Novel biomarkers predict immunotherapy response, side effects in HCC

02 Jun 2022 bởiJairia Dela Cruz
Novel biomarkers predict immunotherapy response, side effects in HCC

A team of Singapore-based researchers has identified two blood biomarkers that not only predict clinical response to immune checkpoint inhibitors (ICIs) in hepatocellular carcinoma (HCC) patients but also the incidence of side effects from the same treatment.

The biomarkers were circulating CXCR3+CD8+ effector memory T (TEM) cells and CD11c+ antigen-presenting cells (APCs). In single-cell analyses, both were associated with response (p=0.0004 and p=0.0255, respectively), progression-free survival (p=0.00079 and p=0.0015, respectively), and immune-related adverse events (irAEs; p=0.0034 and p=0.0125, respectively) in antiprogrammed cell death 1 (anti-PD-1) therapy-treated HCC patients. [J Hepatol 2022;doi:10.1016/j.jhep.2022.03.039]
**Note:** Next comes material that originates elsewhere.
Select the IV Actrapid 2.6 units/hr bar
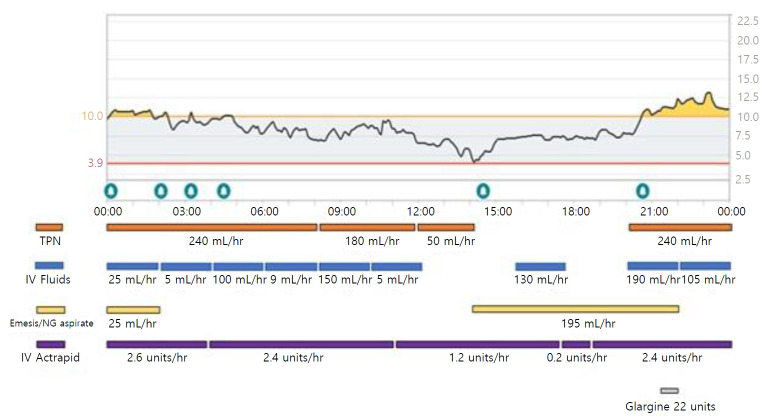 point(156,344)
“Type-1 conventional dendritic cells were … the specific APC associated with response, while two immunosuppressive CD14+ myeloid clusters were linked to reduced irAEs,” the researchers said.

“Finally, based on predicted cell-cell communications between CXCR3+ CD8+ TEM cells and other immune cells, we found distinct pathways involving TNFR1 and TNFR2 that could be harnessed to uncouple response from irAEs in anti-PD-1 ICI therapy,” they added.

Using a preclinical mouse HCC model, the team tested several immunotherapy combinations. Treatment that combined an anti-PD-1 and an anti-TNFR2 effectively blocked a communication pathway that led to the uncoupling of the response from adverse events. This resulted in improved response to ICIs without increasing adverse events.

“While other studies have explored biomarkers for response to immune checkpoint blockade, ours is the first that found a biomarker that contributed to both the responses and adverse events resulting from the immunotherapy,” said co-senior study author Dr Valerie Chew of SingHealth’s Translational Immunology Institute (TII) in a statement.

“This allowed us to examine this biomarker further and determine if there was a way to enhance therapeutic response and, at the same time, prevent adverse events,” Chew added.

The study included 61 HCC patients from the National Cancer Centre Singapore (NCCS) and Asan Medical Center in South Korea who received intravenous nivolumab or pembrolizumab. They had their blood samples collected at baseline, before the study began, and during treatment. These samples were analysed using advanced single-cell analyses such as cytometry by time of flight (CyTOF) and single-cell RNA sequencing. 

HCC ranks as the sixth most common cancer and the fourth leading cause of cancer mortality worldwide. ICIs have shown promise in the treatment of HCC, although their use yields modest response rates (15–18 percent) and the incidence of higher-grade treatment-induced irAEs is quite common. [CA Cancer J Clin 2018;68:394-424; Lancet Oncol 2022;23:77-90; J Clin Oncol 2020;38:193-202]

Commenting about the clinical implications of the current study, the researchers said that aside from identifying a new combination immunotherapy for HCC that enhances response without exacerbating adverse events, the findings provide “an in-depth understanding of the immunological mechanisms behind response and adverse events in patients with HCC treated with ICI.”

“We are excited that our findings have presented a novel treatment pathway and are now exploring this combination and aim to bring this new therapy to patients with primary liver cancer,” said co-senior study author Professor David Tai of the NCCS.